Collect every line of the records below that contains the word "icon" and copy each one out in full.

=======

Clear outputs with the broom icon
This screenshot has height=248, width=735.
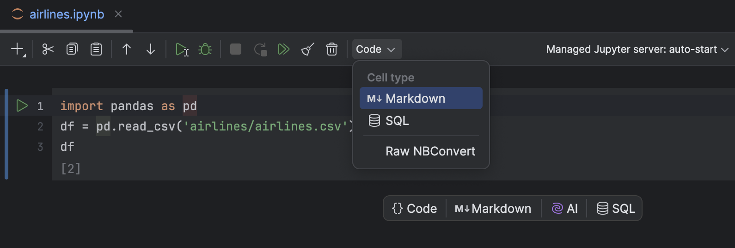(x=308, y=49)
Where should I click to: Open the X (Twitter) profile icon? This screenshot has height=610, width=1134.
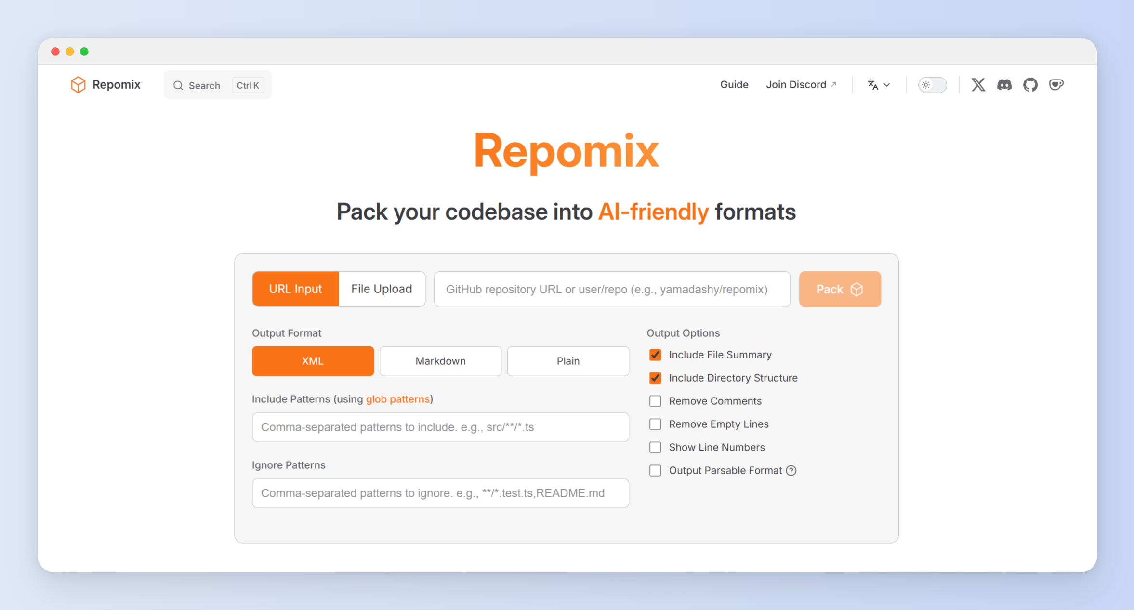pyautogui.click(x=978, y=85)
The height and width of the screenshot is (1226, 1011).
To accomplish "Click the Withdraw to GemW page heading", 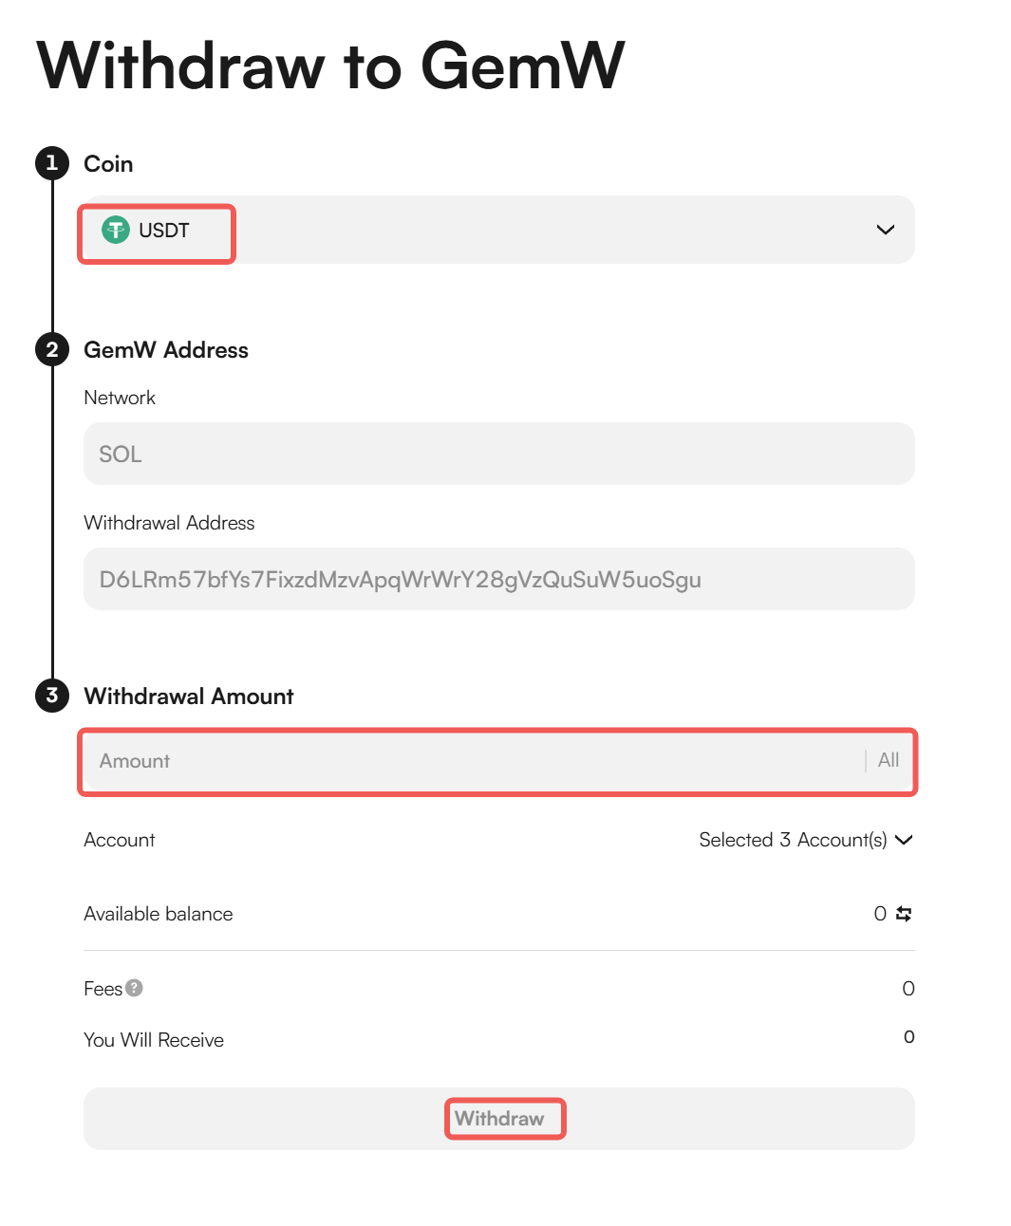I will point(330,66).
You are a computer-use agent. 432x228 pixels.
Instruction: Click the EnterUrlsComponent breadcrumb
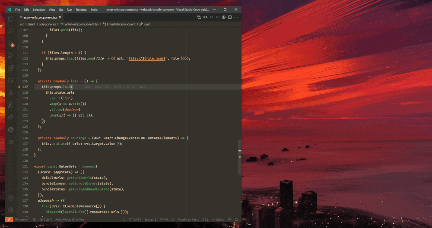[x=121, y=24]
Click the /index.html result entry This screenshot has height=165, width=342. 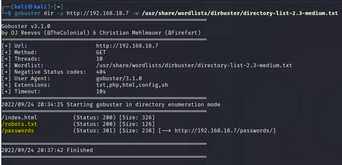19,117
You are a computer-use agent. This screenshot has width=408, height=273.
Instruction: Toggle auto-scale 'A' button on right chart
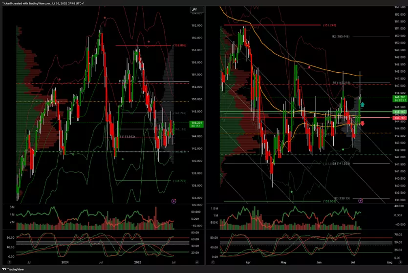401,262
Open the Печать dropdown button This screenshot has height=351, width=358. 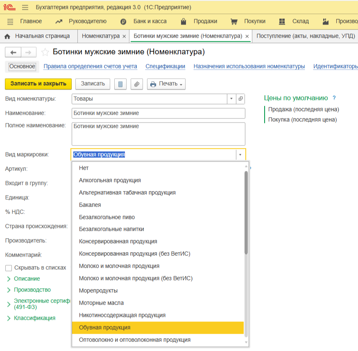tap(166, 84)
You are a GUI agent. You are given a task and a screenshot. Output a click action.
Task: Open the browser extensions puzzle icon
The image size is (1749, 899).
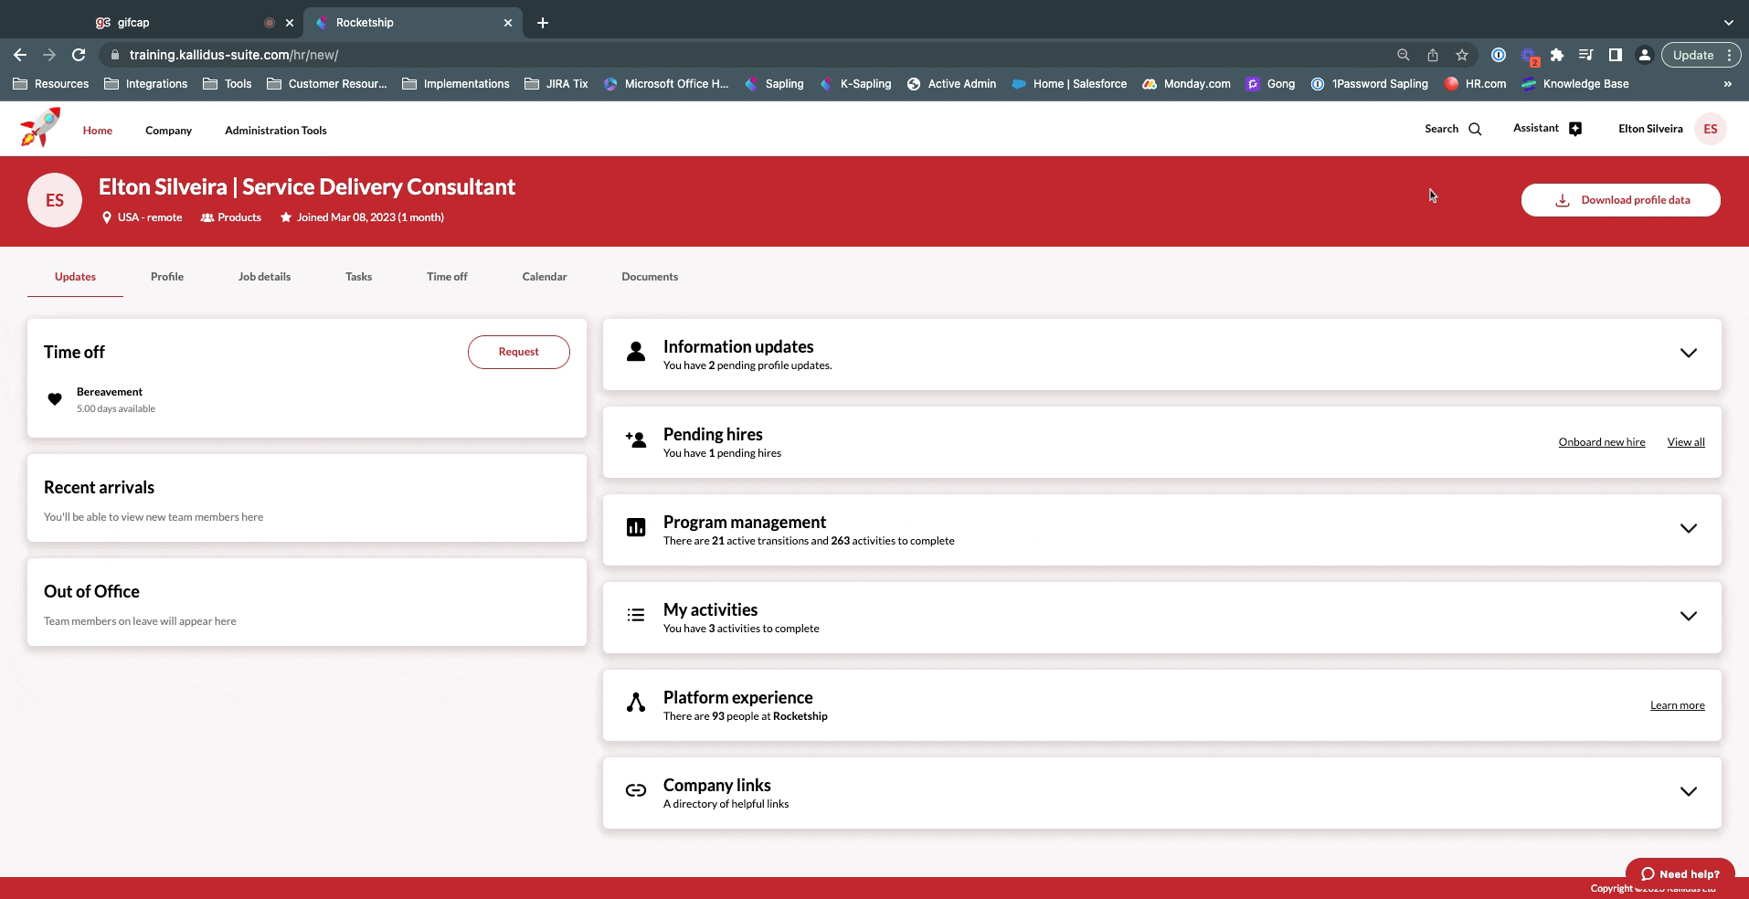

=======

:: THE COMPLETED TASK ::
Clear outputs with the broom icon
Where should I click to: Open the X (Twitter) profile icon? This screenshot has height=610, width=1134.
Task: Open the browser extensions puzzle icon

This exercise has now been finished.